**What you are asked to do:** Your output should match the listing below word for word, without any images.

Exercise data below:

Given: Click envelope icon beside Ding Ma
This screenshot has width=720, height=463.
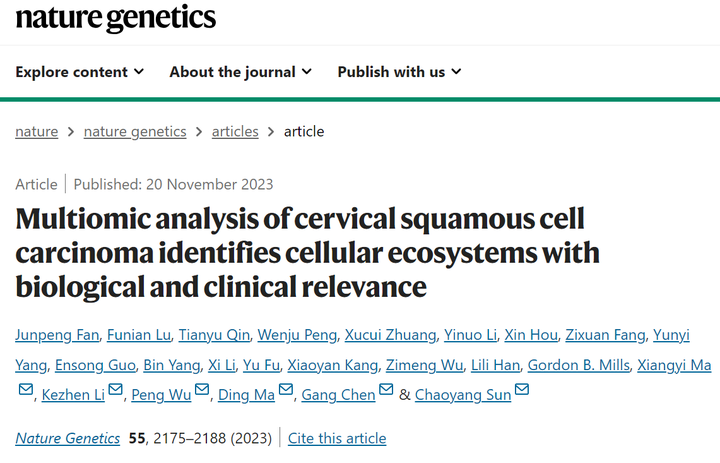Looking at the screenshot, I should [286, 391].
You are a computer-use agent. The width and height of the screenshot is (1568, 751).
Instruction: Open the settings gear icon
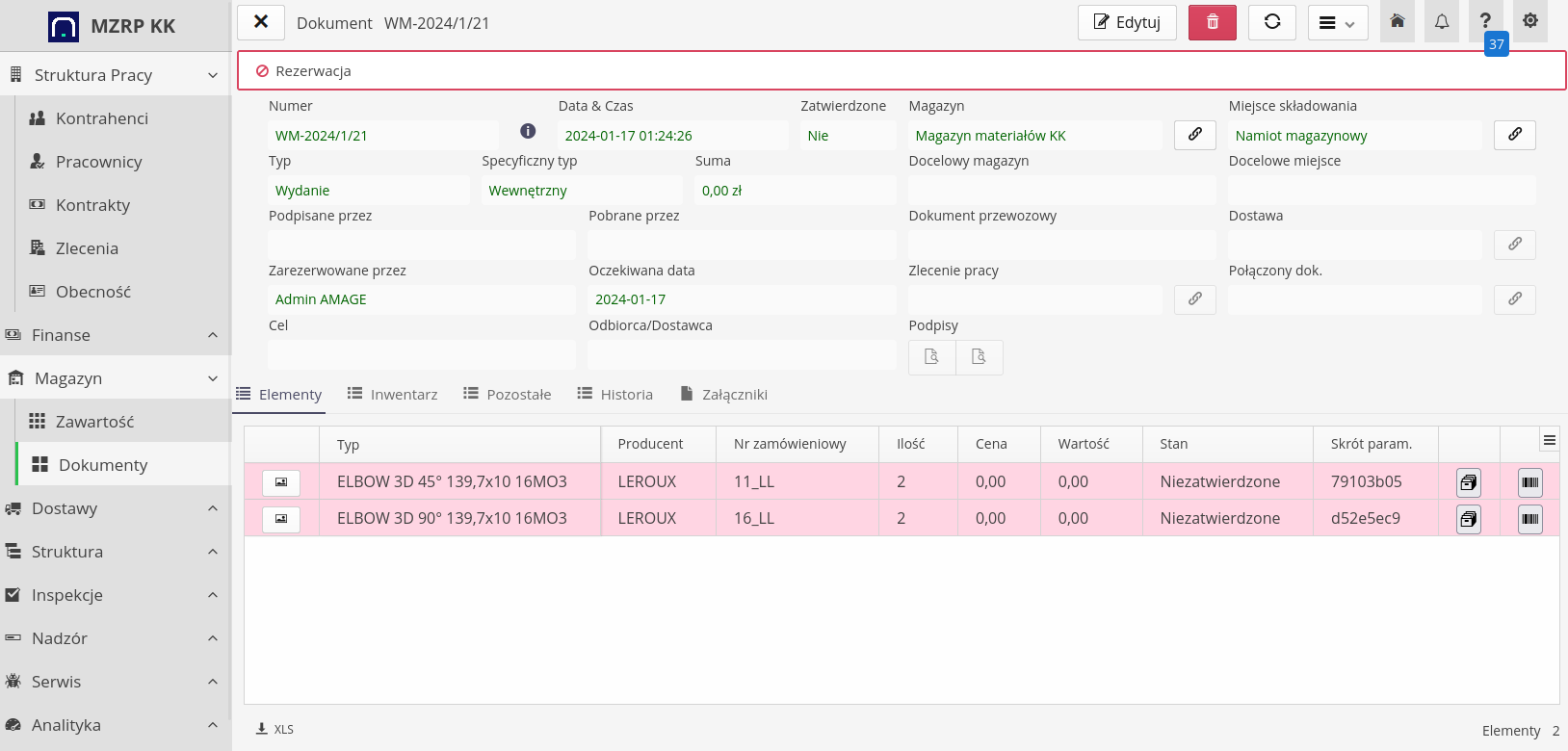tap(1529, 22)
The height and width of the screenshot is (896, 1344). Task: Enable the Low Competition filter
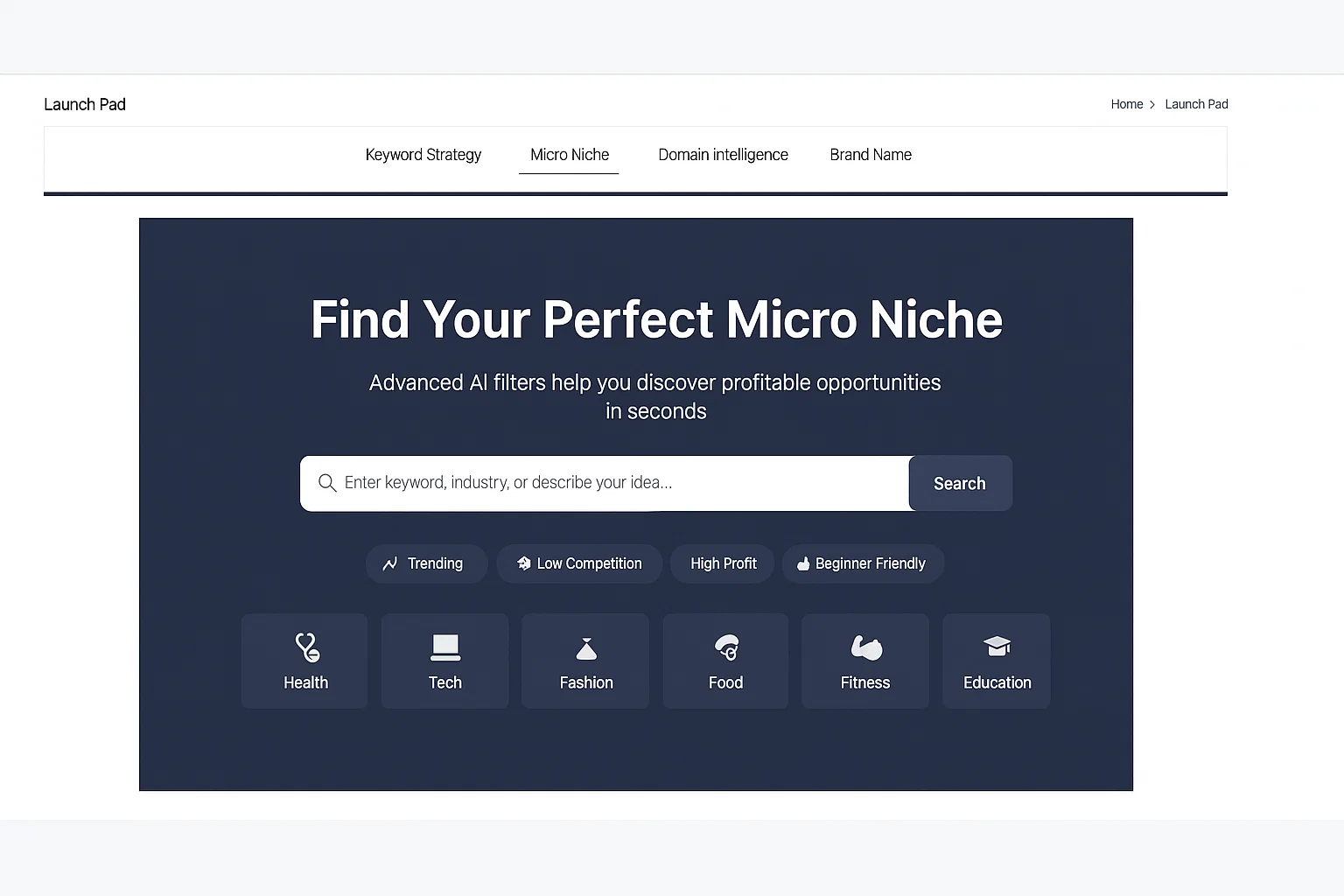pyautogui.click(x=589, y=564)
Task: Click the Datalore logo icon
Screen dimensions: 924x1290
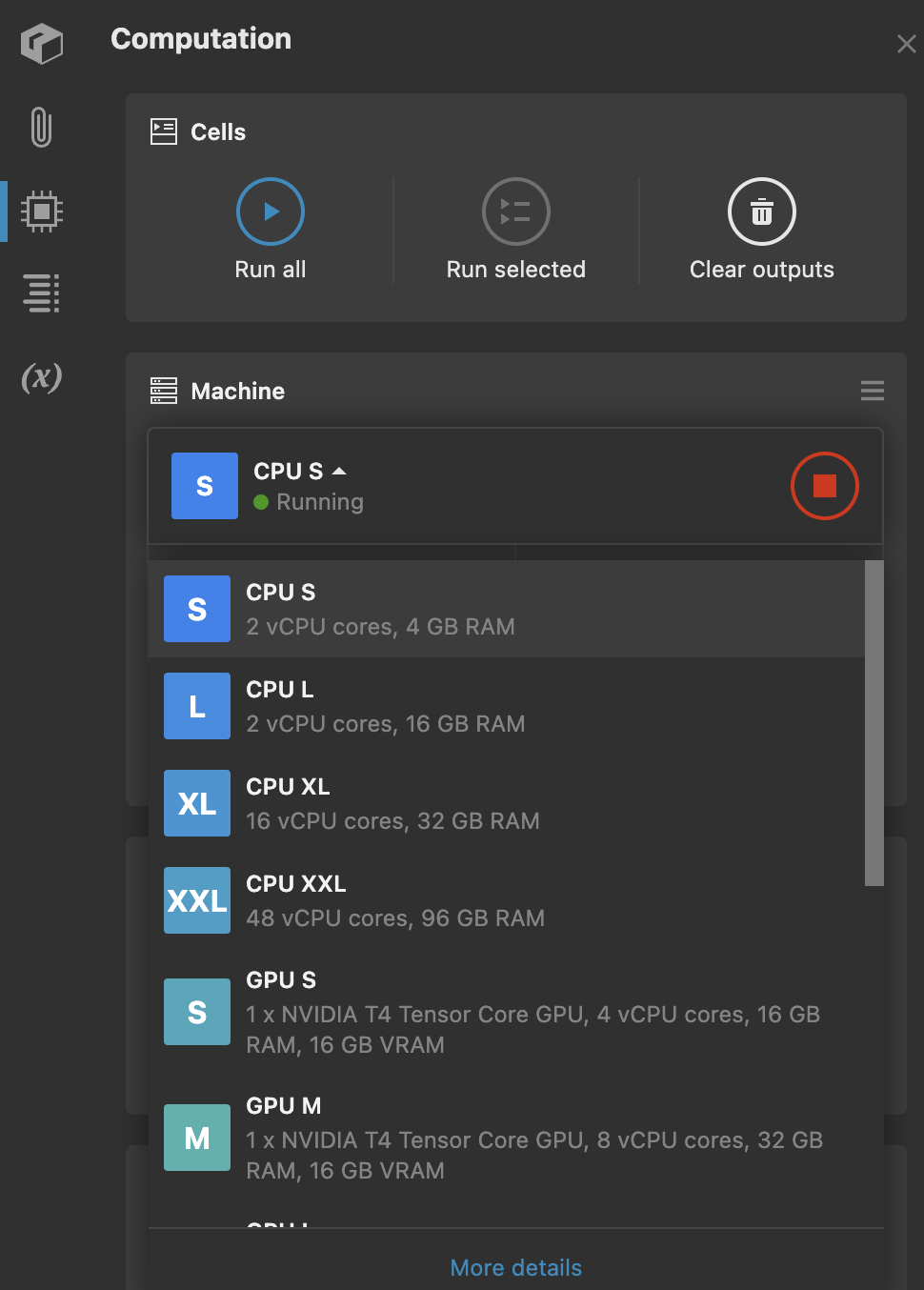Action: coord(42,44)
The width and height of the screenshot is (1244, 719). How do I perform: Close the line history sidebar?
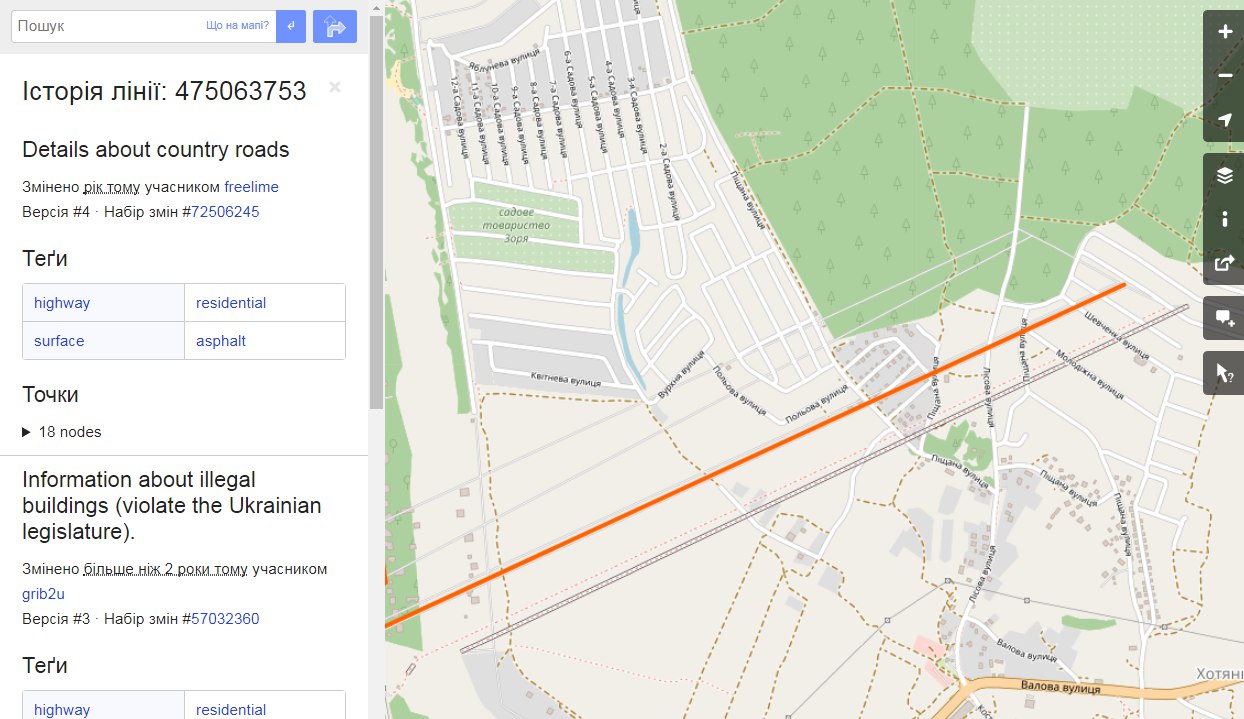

End of Exercise data.

**Your response:**
Given: Click envelope icon beside Ding Ma
This screenshot has width=720, height=463.
Looking at the screenshot, I should [286, 391].
You are a computer-use agent. The width and height of the screenshot is (1568, 751).
Instruction: Open the settings gear icon
tap(1529, 22)
The height and width of the screenshot is (896, 1344). Task: Enable the Low Competition filter
pyautogui.click(x=589, y=564)
Task: Click the Datalore logo icon
Screen dimensions: 924x1290
Action: coord(42,44)
The width and height of the screenshot is (1244, 719). How do I perform: Close the line history sidebar?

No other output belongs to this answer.